INSTRUCTIONS FOR THE TASK: Please repeat, exactly as written, the line containing "Instruction: Switch to the Übersicht tab" and every line after it through the end of the records below.

++++ SUPPLIED ENTRIES

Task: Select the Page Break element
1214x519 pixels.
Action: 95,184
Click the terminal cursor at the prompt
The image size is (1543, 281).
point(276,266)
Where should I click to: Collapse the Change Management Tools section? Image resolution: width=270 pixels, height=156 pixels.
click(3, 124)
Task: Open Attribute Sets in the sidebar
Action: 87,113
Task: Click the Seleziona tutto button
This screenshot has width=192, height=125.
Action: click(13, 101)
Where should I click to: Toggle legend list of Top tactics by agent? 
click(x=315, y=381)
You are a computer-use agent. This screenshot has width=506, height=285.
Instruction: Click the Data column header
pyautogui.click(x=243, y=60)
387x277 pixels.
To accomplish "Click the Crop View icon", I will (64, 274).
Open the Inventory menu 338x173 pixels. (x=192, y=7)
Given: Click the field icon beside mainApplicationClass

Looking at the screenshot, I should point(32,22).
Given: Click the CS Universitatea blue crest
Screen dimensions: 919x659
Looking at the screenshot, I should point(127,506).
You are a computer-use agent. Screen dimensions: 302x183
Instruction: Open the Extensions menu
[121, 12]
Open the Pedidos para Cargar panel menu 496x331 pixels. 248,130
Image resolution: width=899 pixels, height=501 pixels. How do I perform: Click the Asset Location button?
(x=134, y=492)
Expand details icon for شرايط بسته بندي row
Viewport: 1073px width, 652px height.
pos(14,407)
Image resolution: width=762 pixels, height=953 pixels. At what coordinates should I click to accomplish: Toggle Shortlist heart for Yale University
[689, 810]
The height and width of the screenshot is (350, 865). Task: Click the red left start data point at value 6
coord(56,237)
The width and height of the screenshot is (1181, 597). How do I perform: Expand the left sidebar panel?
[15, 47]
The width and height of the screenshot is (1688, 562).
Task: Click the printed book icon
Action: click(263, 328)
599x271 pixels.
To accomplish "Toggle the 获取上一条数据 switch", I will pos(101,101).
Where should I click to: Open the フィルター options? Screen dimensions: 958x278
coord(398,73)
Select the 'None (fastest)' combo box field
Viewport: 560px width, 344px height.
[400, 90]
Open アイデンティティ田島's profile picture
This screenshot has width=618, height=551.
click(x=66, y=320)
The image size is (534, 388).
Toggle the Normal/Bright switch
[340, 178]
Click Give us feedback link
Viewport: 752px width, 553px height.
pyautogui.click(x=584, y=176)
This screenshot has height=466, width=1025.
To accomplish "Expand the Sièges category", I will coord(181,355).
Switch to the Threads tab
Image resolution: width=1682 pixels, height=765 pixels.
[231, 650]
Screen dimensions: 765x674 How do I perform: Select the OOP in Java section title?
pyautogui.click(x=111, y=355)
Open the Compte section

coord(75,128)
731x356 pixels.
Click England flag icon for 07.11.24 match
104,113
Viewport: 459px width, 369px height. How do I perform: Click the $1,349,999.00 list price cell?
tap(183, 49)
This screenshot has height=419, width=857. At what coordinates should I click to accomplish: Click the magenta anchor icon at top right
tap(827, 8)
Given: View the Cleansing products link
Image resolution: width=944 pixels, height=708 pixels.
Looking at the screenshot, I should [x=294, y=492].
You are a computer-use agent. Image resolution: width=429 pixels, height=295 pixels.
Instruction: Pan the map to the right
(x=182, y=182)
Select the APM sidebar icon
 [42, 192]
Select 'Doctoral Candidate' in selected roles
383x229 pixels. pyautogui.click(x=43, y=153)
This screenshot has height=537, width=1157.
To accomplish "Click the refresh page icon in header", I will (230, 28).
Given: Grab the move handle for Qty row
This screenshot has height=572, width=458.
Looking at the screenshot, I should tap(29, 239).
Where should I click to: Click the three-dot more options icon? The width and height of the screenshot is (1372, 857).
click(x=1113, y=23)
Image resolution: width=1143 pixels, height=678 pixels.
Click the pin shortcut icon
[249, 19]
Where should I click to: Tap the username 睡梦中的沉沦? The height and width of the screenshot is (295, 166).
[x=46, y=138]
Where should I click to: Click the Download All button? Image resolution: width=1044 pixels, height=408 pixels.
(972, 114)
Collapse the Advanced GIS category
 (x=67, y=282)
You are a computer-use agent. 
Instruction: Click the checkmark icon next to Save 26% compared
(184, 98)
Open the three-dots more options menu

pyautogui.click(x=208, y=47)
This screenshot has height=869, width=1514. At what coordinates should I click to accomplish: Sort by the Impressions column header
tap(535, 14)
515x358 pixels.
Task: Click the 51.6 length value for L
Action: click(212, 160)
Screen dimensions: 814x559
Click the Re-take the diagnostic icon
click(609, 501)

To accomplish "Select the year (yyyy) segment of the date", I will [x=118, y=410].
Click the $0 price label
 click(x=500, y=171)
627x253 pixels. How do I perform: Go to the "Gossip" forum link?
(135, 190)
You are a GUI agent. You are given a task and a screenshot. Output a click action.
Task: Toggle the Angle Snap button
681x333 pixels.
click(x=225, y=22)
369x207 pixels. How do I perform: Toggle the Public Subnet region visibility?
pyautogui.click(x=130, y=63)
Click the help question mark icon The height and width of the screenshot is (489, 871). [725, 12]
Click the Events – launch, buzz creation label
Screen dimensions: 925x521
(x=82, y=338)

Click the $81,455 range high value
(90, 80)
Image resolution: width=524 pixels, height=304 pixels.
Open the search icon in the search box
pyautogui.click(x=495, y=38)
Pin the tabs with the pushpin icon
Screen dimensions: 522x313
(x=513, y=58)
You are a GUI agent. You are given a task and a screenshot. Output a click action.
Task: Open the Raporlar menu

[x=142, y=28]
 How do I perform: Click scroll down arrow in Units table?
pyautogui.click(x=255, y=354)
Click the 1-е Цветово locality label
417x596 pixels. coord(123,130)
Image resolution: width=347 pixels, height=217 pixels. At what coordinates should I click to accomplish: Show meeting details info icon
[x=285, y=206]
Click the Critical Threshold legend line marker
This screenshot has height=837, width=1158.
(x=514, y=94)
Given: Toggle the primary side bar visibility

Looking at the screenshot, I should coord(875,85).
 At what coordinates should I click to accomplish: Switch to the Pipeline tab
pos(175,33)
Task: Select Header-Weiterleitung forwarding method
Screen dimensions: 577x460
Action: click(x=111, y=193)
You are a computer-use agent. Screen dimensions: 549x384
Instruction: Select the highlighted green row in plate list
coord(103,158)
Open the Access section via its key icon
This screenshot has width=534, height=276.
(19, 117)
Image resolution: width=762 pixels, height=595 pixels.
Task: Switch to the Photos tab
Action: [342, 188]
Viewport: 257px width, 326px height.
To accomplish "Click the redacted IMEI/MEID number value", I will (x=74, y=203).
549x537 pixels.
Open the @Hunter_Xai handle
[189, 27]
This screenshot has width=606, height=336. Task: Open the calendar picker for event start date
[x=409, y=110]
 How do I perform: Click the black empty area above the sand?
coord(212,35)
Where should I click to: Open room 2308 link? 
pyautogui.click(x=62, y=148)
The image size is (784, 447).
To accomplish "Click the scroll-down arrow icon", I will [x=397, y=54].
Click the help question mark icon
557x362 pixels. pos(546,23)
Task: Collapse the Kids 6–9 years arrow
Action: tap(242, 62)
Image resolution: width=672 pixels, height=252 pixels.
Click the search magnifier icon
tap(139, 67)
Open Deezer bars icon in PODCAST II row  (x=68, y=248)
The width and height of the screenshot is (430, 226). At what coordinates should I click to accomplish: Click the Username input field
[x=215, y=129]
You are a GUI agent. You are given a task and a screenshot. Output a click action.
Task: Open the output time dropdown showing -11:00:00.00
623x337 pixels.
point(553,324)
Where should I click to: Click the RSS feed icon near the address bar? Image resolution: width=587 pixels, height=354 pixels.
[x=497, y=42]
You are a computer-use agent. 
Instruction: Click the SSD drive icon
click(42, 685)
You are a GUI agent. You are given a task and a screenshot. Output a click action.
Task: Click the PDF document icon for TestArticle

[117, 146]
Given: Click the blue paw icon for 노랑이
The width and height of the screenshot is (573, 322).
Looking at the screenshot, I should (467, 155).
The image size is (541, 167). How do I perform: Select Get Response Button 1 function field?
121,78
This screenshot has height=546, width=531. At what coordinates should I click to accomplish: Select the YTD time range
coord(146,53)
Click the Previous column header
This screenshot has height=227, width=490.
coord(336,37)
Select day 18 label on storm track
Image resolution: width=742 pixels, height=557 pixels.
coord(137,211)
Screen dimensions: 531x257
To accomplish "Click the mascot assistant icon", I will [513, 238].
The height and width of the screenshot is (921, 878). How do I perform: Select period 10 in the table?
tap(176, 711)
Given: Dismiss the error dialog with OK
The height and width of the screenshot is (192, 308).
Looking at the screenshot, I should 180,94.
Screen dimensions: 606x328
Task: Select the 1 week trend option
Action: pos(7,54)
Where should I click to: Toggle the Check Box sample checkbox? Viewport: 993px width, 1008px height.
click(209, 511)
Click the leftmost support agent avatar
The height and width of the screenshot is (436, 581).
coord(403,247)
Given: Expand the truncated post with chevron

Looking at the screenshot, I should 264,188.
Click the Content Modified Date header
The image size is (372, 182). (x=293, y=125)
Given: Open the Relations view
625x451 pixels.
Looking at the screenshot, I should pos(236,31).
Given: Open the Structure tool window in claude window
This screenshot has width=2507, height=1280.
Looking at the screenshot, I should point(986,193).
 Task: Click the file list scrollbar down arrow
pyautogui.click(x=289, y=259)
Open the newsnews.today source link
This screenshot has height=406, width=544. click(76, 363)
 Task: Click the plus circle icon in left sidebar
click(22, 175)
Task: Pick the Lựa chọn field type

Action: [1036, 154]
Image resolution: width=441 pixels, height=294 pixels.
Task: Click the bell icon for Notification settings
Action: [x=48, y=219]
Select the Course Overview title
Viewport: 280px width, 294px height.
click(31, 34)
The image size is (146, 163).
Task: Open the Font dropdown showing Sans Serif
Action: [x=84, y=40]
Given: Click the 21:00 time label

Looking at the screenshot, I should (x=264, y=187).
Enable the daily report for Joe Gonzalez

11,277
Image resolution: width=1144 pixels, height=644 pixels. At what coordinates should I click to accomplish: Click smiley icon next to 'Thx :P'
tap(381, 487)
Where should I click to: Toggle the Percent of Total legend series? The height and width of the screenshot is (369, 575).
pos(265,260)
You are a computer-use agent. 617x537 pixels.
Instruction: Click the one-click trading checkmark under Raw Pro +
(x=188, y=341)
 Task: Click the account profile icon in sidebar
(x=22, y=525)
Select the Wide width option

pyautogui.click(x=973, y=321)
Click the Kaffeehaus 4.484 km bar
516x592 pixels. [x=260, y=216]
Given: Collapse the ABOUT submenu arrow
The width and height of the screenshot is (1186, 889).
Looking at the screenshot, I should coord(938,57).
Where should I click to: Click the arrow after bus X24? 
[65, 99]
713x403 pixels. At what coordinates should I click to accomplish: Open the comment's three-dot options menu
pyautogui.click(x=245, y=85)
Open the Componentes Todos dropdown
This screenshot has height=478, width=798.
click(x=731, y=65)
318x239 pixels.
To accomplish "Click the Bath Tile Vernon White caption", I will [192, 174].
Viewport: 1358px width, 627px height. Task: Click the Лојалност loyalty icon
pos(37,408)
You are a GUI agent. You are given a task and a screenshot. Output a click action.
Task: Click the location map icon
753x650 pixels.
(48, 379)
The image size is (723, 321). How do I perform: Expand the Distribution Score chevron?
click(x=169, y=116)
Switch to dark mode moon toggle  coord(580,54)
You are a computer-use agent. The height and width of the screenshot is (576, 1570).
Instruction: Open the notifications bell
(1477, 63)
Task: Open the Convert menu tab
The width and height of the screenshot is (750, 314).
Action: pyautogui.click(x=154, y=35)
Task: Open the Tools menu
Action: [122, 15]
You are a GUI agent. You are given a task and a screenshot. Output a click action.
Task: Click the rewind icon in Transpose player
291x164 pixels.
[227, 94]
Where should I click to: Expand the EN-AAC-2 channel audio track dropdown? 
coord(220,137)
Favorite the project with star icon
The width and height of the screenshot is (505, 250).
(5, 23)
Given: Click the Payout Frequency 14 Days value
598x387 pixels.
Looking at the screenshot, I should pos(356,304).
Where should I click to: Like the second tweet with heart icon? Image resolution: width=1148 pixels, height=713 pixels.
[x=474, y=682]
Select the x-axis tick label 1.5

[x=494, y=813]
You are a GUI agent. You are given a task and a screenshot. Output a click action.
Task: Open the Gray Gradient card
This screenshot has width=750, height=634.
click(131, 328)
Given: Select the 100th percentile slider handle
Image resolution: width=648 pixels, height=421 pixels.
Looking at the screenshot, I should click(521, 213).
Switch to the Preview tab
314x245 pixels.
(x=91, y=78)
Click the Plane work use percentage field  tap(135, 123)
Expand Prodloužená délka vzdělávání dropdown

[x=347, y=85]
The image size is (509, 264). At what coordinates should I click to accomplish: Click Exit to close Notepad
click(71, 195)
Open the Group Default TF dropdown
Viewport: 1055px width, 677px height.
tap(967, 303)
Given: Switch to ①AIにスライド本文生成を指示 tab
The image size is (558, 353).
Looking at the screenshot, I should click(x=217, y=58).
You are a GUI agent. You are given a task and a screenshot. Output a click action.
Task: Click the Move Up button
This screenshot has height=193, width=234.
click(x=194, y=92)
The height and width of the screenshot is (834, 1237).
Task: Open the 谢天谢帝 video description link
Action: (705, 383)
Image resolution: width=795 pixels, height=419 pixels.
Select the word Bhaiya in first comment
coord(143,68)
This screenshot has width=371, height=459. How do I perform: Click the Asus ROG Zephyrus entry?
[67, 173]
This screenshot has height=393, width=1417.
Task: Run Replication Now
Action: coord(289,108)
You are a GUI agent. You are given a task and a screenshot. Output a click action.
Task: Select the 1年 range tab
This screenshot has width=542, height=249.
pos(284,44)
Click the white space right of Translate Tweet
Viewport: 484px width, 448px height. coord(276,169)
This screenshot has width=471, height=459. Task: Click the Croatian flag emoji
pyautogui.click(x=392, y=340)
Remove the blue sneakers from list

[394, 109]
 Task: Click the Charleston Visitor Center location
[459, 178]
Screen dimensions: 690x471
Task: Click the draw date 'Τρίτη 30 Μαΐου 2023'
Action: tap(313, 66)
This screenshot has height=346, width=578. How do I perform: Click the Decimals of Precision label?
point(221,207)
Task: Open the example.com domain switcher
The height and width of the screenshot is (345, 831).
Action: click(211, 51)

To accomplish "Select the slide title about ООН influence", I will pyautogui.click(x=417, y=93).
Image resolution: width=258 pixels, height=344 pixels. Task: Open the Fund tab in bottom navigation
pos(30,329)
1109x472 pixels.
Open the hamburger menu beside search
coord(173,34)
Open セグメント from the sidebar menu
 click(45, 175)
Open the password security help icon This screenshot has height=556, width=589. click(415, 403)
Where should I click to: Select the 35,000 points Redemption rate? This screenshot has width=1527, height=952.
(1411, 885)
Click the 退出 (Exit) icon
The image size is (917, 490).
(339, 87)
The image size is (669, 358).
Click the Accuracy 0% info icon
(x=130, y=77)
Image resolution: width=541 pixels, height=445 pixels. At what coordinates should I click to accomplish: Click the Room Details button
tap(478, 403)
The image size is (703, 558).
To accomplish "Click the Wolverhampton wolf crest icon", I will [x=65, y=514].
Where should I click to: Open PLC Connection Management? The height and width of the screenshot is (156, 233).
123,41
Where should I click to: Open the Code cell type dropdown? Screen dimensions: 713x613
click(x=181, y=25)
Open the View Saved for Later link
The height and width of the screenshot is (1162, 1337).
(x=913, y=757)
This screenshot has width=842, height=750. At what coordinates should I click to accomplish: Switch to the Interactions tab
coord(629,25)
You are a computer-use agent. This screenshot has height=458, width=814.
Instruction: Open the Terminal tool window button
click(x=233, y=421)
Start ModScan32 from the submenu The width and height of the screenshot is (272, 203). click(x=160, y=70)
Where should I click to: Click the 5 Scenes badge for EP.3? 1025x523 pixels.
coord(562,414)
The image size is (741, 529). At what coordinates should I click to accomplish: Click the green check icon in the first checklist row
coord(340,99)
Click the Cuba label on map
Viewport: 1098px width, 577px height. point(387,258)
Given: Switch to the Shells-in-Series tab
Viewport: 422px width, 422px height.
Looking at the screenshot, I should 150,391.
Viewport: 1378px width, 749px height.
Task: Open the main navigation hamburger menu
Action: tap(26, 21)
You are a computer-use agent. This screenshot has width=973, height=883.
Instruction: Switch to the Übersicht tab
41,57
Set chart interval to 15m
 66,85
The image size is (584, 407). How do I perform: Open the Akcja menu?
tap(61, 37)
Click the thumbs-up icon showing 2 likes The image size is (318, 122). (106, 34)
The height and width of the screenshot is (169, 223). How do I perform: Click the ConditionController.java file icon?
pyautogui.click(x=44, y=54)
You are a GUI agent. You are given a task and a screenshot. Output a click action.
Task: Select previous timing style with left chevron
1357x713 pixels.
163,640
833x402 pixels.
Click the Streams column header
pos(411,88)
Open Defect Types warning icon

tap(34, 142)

++++++++

ANSWER AREA:
Instruction: Switch to the Übersicht tab
41,57
Set chart interval to 15m
 66,85
The image size is (584, 407). How do I perform: Open the Akcja menu?
tap(61, 37)
Click the thumbs-up icon showing 2 likes The image size is (318, 122). (106, 34)
The height and width of the screenshot is (169, 223). How do I perform: Click the ConditionController.java file icon?
pyautogui.click(x=44, y=54)
You are a GUI agent. You are given a task and a screenshot. Output a click action.
Task: Select previous timing style with left chevron
1357x713 pixels.
163,640
833x402 pixels.
Click the Streams column header
pos(411,88)
Open Defect Types warning icon

tap(34, 142)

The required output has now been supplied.